▶ [Given exercise]
Copy out the material word for word, from the line containing "This screenshot has" through the line containing "[x=396, y=760]", including both of those lines.

▶ [Provided material]
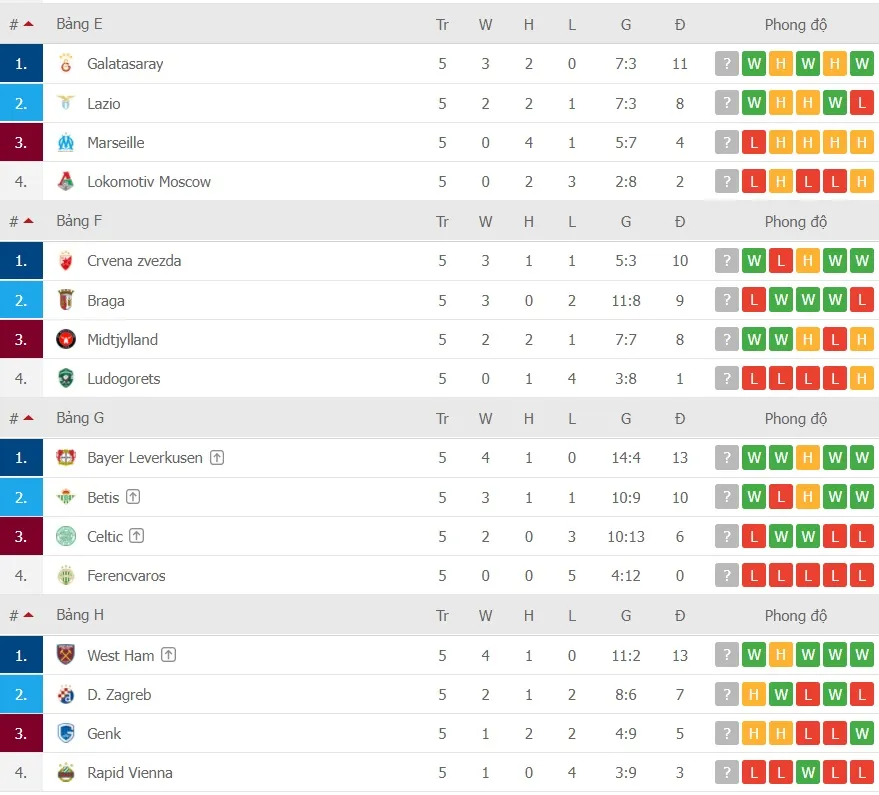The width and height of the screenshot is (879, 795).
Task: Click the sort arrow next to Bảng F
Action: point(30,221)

* * *

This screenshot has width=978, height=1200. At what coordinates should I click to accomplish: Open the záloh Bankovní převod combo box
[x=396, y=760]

▶ [Exercise result]
This screenshot has width=978, height=1200. At what coordinates should I click to accomplish: Open the záloh Bankovní převod combo box
[x=396, y=760]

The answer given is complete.